(Data on locating visible targets)
⁂

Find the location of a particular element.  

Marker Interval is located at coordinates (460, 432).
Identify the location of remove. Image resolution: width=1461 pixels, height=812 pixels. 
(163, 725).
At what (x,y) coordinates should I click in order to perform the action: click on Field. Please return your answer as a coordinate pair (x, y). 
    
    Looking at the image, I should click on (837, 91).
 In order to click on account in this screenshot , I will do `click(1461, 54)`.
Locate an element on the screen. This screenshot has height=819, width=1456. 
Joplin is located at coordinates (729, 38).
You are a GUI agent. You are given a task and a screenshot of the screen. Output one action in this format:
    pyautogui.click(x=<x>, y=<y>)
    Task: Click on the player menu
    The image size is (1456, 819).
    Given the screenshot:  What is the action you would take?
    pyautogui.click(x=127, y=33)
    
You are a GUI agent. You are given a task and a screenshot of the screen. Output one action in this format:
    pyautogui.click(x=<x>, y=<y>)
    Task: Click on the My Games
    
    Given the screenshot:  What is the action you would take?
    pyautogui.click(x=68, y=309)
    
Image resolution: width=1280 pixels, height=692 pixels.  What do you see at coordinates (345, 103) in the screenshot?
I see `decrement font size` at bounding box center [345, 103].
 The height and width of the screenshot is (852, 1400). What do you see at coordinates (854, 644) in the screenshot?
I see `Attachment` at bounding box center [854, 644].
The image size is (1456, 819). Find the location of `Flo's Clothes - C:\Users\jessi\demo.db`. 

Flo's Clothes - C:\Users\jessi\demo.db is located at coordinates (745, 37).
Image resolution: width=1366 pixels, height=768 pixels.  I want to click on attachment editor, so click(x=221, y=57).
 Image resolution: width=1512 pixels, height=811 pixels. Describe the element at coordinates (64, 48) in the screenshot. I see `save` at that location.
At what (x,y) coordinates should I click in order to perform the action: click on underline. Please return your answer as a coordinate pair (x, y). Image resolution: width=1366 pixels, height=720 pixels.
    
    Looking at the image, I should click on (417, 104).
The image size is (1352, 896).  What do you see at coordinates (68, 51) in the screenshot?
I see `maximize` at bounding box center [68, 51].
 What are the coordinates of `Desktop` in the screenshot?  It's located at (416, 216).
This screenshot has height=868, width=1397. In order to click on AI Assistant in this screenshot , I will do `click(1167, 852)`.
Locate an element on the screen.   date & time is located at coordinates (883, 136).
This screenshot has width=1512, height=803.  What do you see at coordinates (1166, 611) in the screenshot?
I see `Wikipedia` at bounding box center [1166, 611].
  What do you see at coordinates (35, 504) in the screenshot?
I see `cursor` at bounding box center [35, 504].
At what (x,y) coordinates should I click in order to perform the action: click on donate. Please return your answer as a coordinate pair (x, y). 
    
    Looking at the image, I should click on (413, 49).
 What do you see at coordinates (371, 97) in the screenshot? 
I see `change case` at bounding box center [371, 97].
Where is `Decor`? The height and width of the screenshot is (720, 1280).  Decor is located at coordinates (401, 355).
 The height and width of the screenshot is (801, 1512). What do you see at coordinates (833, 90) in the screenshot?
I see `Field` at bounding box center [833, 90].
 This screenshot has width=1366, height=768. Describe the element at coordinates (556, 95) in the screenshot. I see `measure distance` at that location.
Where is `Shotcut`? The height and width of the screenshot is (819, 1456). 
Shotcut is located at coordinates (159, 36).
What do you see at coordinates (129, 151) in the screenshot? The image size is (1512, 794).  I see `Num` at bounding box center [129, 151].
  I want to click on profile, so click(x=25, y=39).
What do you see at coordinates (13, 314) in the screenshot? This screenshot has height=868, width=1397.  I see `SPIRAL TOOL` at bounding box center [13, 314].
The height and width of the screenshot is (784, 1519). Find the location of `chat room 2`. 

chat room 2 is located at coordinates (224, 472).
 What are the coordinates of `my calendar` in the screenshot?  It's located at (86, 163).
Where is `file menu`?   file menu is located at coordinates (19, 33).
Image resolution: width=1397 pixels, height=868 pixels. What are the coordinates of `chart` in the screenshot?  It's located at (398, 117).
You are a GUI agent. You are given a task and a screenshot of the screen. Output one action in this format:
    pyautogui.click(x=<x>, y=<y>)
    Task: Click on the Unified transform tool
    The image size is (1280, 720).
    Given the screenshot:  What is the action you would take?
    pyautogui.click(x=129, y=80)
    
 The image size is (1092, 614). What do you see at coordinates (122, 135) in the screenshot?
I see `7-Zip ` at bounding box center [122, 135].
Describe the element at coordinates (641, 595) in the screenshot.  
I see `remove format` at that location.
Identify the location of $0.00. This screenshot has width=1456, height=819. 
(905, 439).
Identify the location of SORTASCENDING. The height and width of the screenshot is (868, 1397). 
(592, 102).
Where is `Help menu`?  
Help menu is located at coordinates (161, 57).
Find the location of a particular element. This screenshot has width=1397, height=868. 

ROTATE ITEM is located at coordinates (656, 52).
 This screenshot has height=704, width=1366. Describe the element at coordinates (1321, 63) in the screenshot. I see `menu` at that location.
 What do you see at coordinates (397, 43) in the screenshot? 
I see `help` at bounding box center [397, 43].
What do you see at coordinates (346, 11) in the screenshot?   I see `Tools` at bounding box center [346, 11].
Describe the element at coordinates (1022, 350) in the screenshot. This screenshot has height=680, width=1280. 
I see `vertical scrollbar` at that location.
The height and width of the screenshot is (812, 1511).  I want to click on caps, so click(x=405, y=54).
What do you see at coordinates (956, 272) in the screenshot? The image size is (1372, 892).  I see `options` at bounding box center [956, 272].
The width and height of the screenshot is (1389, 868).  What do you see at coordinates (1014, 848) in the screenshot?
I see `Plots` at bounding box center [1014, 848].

⁂

▶ [WHAT THIS TASK INVOLVES]: Rewrite all of the material above, replacing "GUI agent" with "screen assistant" wherever it occurs and leaving everything else as it is.

▶ [SOLUTION FOR THIS PROBLEM]:
Find the location of a particular element.  

Marker Interval is located at coordinates (460, 432).
Identify the location of remove. Image resolution: width=1461 pixels, height=812 pixels. 
(163, 725).
At what (x,y) coordinates should I click in order to perform the action: click on Field. Please return your answer as a coordinate pair (x, y). 
    
    Looking at the image, I should click on (837, 91).
 In order to click on account in this screenshot , I will do `click(1461, 54)`.
Locate an element on the screen. This screenshot has height=819, width=1456. 
Joplin is located at coordinates (729, 38).
You are a screen assistant. You are given a task and a screenshot of the screen. Output one action in this format:
    pyautogui.click(x=<x>, y=<y>)
    Task: Click on the player menu
    The image size is (1456, 819).
    Given the screenshot:  What is the action you would take?
    pyautogui.click(x=127, y=33)
    
You are a screen assistant. You are given a task and a screenshot of the screen. Output one action in this format:
    pyautogui.click(x=<x>, y=<y>)
    Task: Click on the My Games
    
    Given the screenshot:  What is the action you would take?
    pyautogui.click(x=68, y=309)
    
Image resolution: width=1280 pixels, height=692 pixels.  What do you see at coordinates (345, 103) in the screenshot?
I see `decrement font size` at bounding box center [345, 103].
 The height and width of the screenshot is (852, 1400). What do you see at coordinates (854, 644) in the screenshot?
I see `Attachment` at bounding box center [854, 644].
The image size is (1456, 819). Find the location of `Flo's Clothes - C:\Users\jessi\demo.db`. 

Flo's Clothes - C:\Users\jessi\demo.db is located at coordinates (745, 37).
Image resolution: width=1366 pixels, height=768 pixels.  I want to click on attachment editor, so click(x=221, y=57).
 Image resolution: width=1512 pixels, height=811 pixels. Describe the element at coordinates (64, 48) in the screenshot. I see `save` at that location.
At what (x,y) coordinates should I click in order to perform the action: click on underline. Please return your answer as a coordinate pair (x, y). Image resolution: width=1366 pixels, height=720 pixels.
    
    Looking at the image, I should click on (417, 104).
The image size is (1352, 896).  What do you see at coordinates (68, 51) in the screenshot?
I see `maximize` at bounding box center [68, 51].
 What are the coordinates of `Desktop` in the screenshot?  It's located at (416, 216).
This screenshot has height=868, width=1397. In order to click on AI Assistant in this screenshot , I will do `click(1167, 852)`.
Locate an element on the screen.   date & time is located at coordinates (883, 136).
This screenshot has width=1512, height=803.  What do you see at coordinates (1166, 611) in the screenshot?
I see `Wikipedia` at bounding box center [1166, 611].
  What do you see at coordinates (35, 504) in the screenshot?
I see `cursor` at bounding box center [35, 504].
At what (x,y) coordinates should I click in order to perform the action: click on donate. Please return your answer as a coordinate pair (x, y). 
    
    Looking at the image, I should click on (413, 49).
 What do you see at coordinates (371, 97) in the screenshot? 
I see `change case` at bounding box center [371, 97].
Where is `Decor`? The height and width of the screenshot is (720, 1280).  Decor is located at coordinates (401, 355).
 The height and width of the screenshot is (801, 1512). What do you see at coordinates (833, 90) in the screenshot?
I see `Field` at bounding box center [833, 90].
 This screenshot has width=1366, height=768. Describe the element at coordinates (556, 95) in the screenshot. I see `measure distance` at that location.
Where is `Shotcut`? The height and width of the screenshot is (819, 1456). 
Shotcut is located at coordinates (159, 36).
What do you see at coordinates (129, 151) in the screenshot? The image size is (1512, 794).  I see `Num` at bounding box center [129, 151].
  I want to click on profile, so click(x=25, y=39).
What do you see at coordinates (13, 314) in the screenshot? This screenshot has height=868, width=1397.  I see `SPIRAL TOOL` at bounding box center [13, 314].
The height and width of the screenshot is (784, 1519). Find the location of `chat room 2`. 

chat room 2 is located at coordinates (224, 472).
 What are the coordinates of `my calendar` in the screenshot?  It's located at (86, 163).
Where is `file menu`?   file menu is located at coordinates (19, 33).
Image resolution: width=1397 pixels, height=868 pixels. What are the coordinates of `chart` in the screenshot?  It's located at (398, 117).
You are a screen assistant. You are given a task and a screenshot of the screen. Output one action in this format:
    pyautogui.click(x=<x>, y=<y>)
    Task: Click on the Unified transform tool
    The image size is (1280, 720).
    Given the screenshot:  What is the action you would take?
    pyautogui.click(x=129, y=80)
    
 The image size is (1092, 614). What do you see at coordinates (122, 135) in the screenshot?
I see `7-Zip ` at bounding box center [122, 135].
Describe the element at coordinates (641, 595) in the screenshot.  
I see `remove format` at that location.
Identify the location of $0.00. This screenshot has width=1456, height=819. 
(905, 439).
Identify the location of SORTASCENDING. The height and width of the screenshot is (868, 1397). 
(592, 102).
Where is `Help menu`?  
Help menu is located at coordinates (161, 57).
Find the location of a particular element. This screenshot has width=1397, height=868. 

ROTATE ITEM is located at coordinates (656, 52).
 This screenshot has height=704, width=1366. Describe the element at coordinates (1321, 63) in the screenshot. I see `menu` at that location.
 What do you see at coordinates (397, 43) in the screenshot? 
I see `help` at bounding box center [397, 43].
What do you see at coordinates (346, 11) in the screenshot?   I see `Tools` at bounding box center [346, 11].
Describe the element at coordinates (1022, 350) in the screenshot. This screenshot has height=680, width=1280. 
I see `vertical scrollbar` at that location.
The height and width of the screenshot is (812, 1511).  I want to click on caps, so click(x=405, y=54).
What do you see at coordinates (956, 272) in the screenshot? The image size is (1372, 892).  I see `options` at bounding box center [956, 272].
The width and height of the screenshot is (1389, 868).  What do you see at coordinates (1014, 848) in the screenshot?
I see `Plots` at bounding box center [1014, 848].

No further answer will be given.